The photographer Ansel Adams was granted an interview with Ronald Reagan in which he discussed the environment, something with which Adams was intimately connected since he was a landscape photographer. Adams spoke sometime following the interview with Reagan expressing disbelief that Reagan seemed disinterested and out of touch with the issues relating to the environment that Adams put forward during the meeting. Indeed, Adams sounded like a shellshocked soldier following his discussion with Reagan. Recall Reagan’s outrageous pronouncement that “Trees pollute.” Now Trump is intent on burning up the environment with fossil fuels.

Reagan, from the historic perspective of the far right, was the lead actor in the right’s attempt to dismantle the federal apparatus that put into place the New Deal and the Great Society. Trump, with control of all three branches of the federal government, will likely dismantle what remains of the functions of government that help people such as the Department of Education and the Social Security Administration. If Trump and his sycophants don’t dismantle these agencies, they will bring them down to their knees. Placing Robert Kennedy, Jr. in a position of leadership with health issues is reminiscent of Reagan’s right-wing juggernaut. “It’s morning again in America,” was Reagan’s campaign slogan. Now the electorate that did vote has bought this disaster lock, stock, and barrel.

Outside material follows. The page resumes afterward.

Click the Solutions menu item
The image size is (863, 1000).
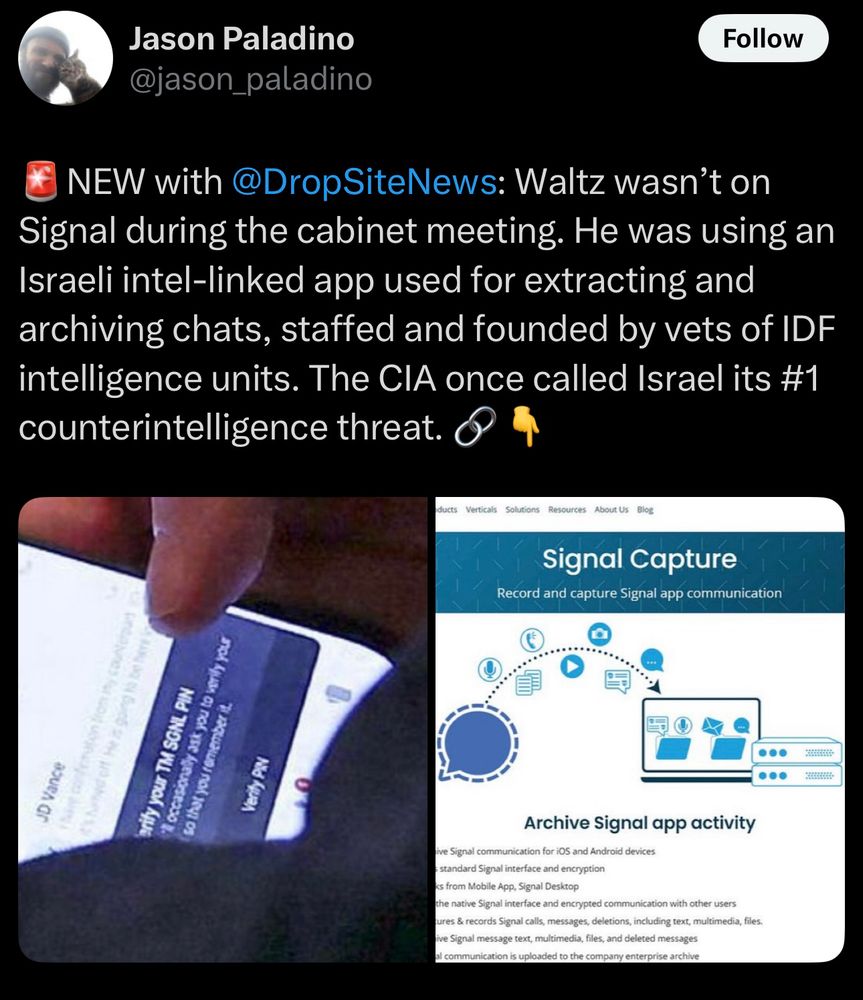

Returning to Stardust Memories, the fictional aliens in it, and how the tragic interaction between the artist Adams and Reagan played out. What can we do better on the left besides missionary work in the face of the debacle of the 2024 election? The Democrats clearly missed their opportunity to connect with a base of working people who make moderate wages and face outlandish expenses of food, housing, health care, and other basic necessities. The Democratic Party long ago jettisoned the working class and no one is in a better position to capture those votes than the Republicans and Trump who laser focus anger with the economy. Joe Biden turned his back on railroad workers when they organized to strike, almost as if they didn’t matter. The slide of unions has been going on since industries moved out of the US in the decade of the 1970s, and it was Reagan, the Great Communicator, who symbolically cut the heads off striking air traffic controllers.

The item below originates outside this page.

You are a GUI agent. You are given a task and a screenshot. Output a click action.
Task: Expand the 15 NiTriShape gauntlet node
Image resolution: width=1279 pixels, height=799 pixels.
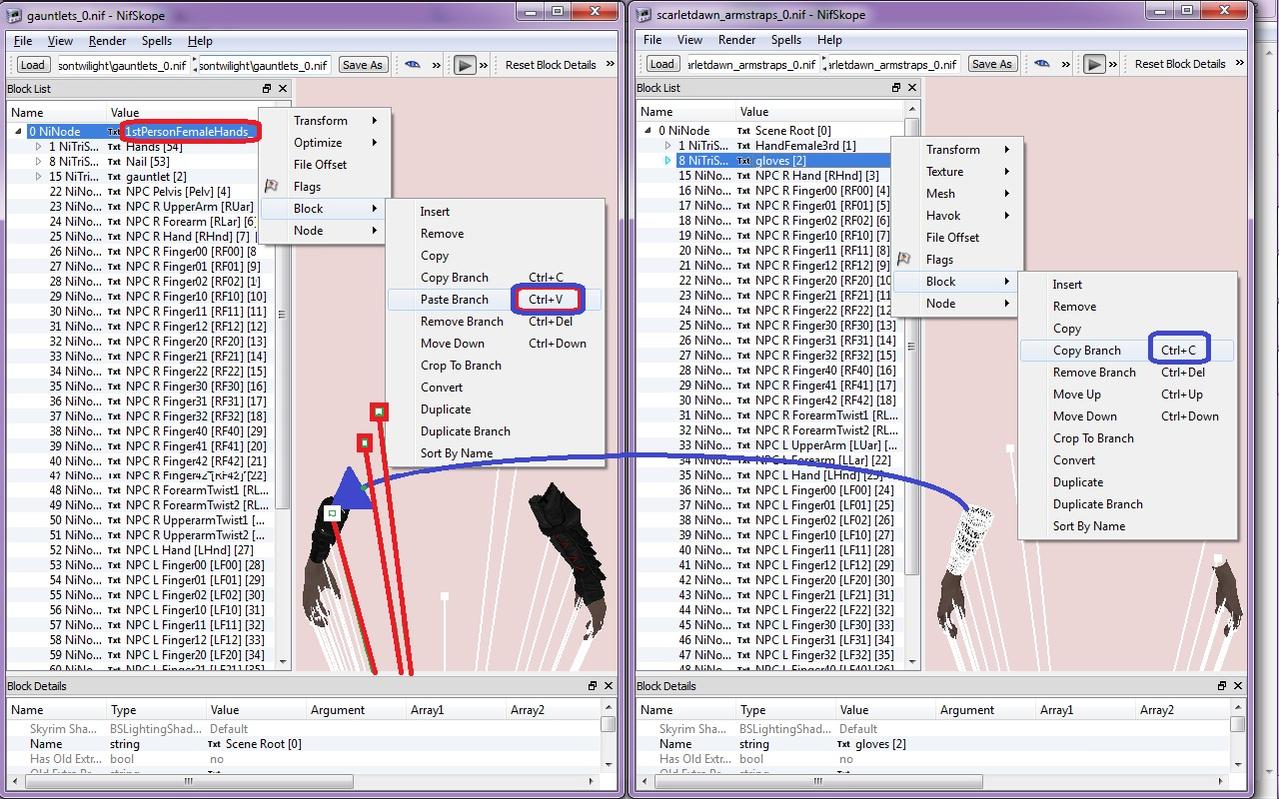point(38,177)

The Democrats sought to raise the level of identity politics as never before in 2024, a tactic that completely backfired. The mass media and the newspaper of record loved the latter and wrote both news as editorials and editorials themselves as if masses of potential voters gave a damn about what the elite had to say.

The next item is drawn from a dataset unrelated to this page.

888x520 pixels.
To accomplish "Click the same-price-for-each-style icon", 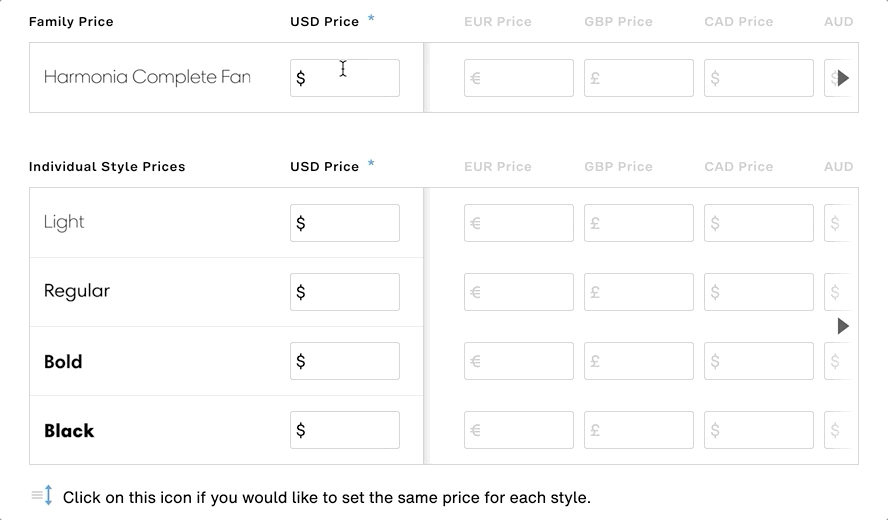I will tap(42, 496).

The degree to which US wars and military outlays affect ordinary people is problematic. People of Palestinian heritage in Michigan were justifiably angry at Biden and his heir, Harris. In interview after interview Harris refused to make a demonstrable statement on the carnage in the Middle East. While many in the working class may also feel angry at the outlays for war here, how that entered into a choice of candidates is unknown. War is not a bread and butter issue, but the consensus in the US is that war means little to most ordinary people and direct US interests are not at stake. Proxy wars, at least in the present, suit US military and political outcomes.

I think that the time to reform the government in the US has long passed. The election debacle is only somewhat reminiscent of George McGovern’s loss to Nixon in 1972, with the critical footnote being that there are no more echoes of the New Deal on this bleak political horizon. There may be great danger ahead for those on the left. Sinclair Lewis’ dystopian political and social drama It Can’t Happen Here (1935) about a US in the grip of a far-right government is now more than prescient. We are there!

Howard Lisnoff is a freelance writer. He is the author of Against the Wall: Memoir of a Vietnam-Era War Resister (2017).